Für Veranstalter, die ihre Weihnachtsmärkte inklusiver gestalten möchten, bieten sich diese sechs konkrete Schritte an:

  • Stille Stunden am frühen Nachmittag einführen (Jena 2024)*
  • Zusätzliche Sitzgelegenheiten in regelmäßigen Abständen bereitstellen
  • Beschilderte Leitsysteme für blinde und sehbehinderte Besucher installieren
  • Barrierefreie Toiletten klar kennzeichnen und zugänglich halten
  • Informationspläne online und vor Ort in verschiedenen Formaten anbieten
  • Behindertenparkplätze gut sichtbar und nah am Marktgeschehen markieren

Diese pragmatischen Maßnahmen bilden die Grundlage für eine schrittweise Verbesserung. Mittelfristig sollten verbindliche Barrierefreiheits-Standards entwickelt werden, die tastbare Leitlinien, ebene Wege und tieferliegende Theken verbindlich vorschreiben. So wird aus weihnachtlicher Stimmung echte gesellschaftliche Teilhabe.

Die nachfolgenden Informationen und Aussagen stammen aus einer Pressemitteilung des Sozialverbands VdK Deutschland.

Weiterführende Quellen:

10 Antworten

  1. Weihnachtsmärkte sollten Orte der Freude für alle sein! Ich hoffe auf schnelle Verbesserungen und würde gerne wissen, welche Städte bereits Vorreiter sind.

  2. Ich finde es toll, dass der VdK sich für die Inklusion einsetzt! Aber warum dauert das alles so lange? Die Politik muss schneller handeln!

  3. Das Thema ist sehr wichtig! Es gibt ja schon positive Beispiele wie in Jena mit den stillen Stunden. Ich frage mich aber, ob das wirklich genug ist?

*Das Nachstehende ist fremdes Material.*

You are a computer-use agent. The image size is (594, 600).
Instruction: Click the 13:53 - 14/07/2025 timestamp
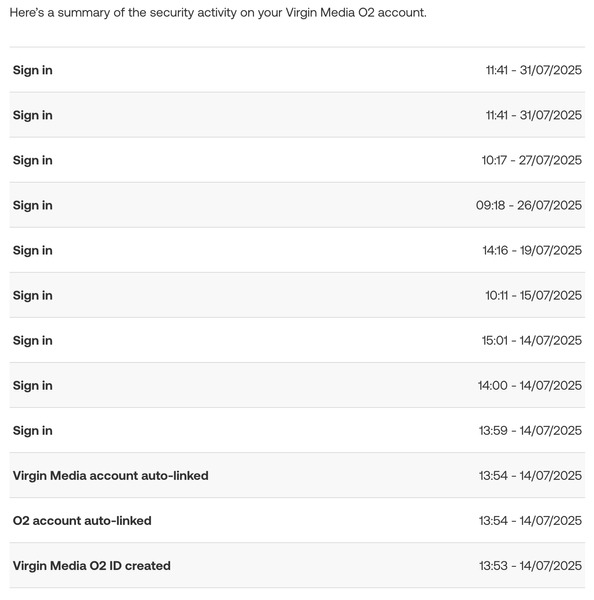530,566
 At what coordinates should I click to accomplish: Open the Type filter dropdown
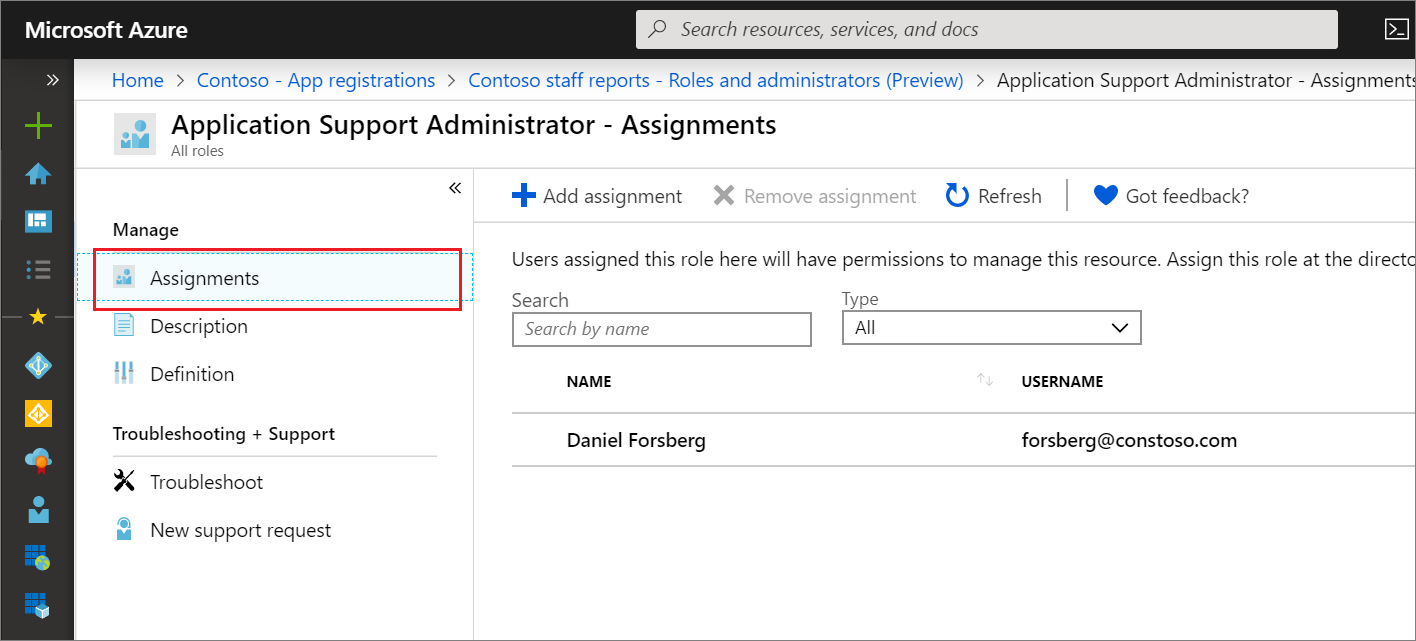991,328
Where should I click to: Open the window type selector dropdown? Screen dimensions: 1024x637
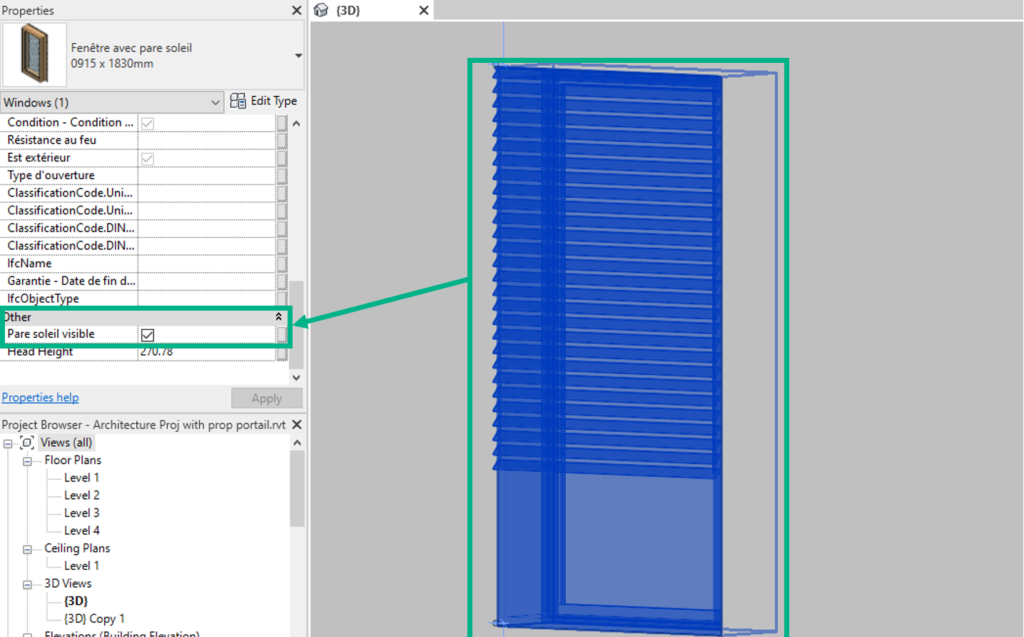coord(298,56)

  4. Es ist traurig, dass viele Menschen ausgeschlossen werden wegen fehlender Zugänglichkeit. Ich habe einen Rollstuhl und kann nicht einfach überall hinfahren. Gibt es Vorschläge für mehr Inklusion auf Weihnachtsmärkten?

  5. Ich finde es erschreckend, dass so wenige Weihnachtsmärkte barrierefrei sind. Es sollte doch für jeden möglich sein, die festliche Atmosphäre zu genießen. Hat jemand Erfahrungen mit barrierefreien Märkten gemacht?

    1. Ich stimme zu, Gotz. Barrierefreiheit ist ein Muss und nicht nur ein Wunsch. Ich hoffe, dass sich bald mehr Märkte umstellen werden.

    2. Das wäre wirklich wichtig! Vielleicht könnte man eine Liste erstellen von Märkten, die schon gute Ansätze zeigen?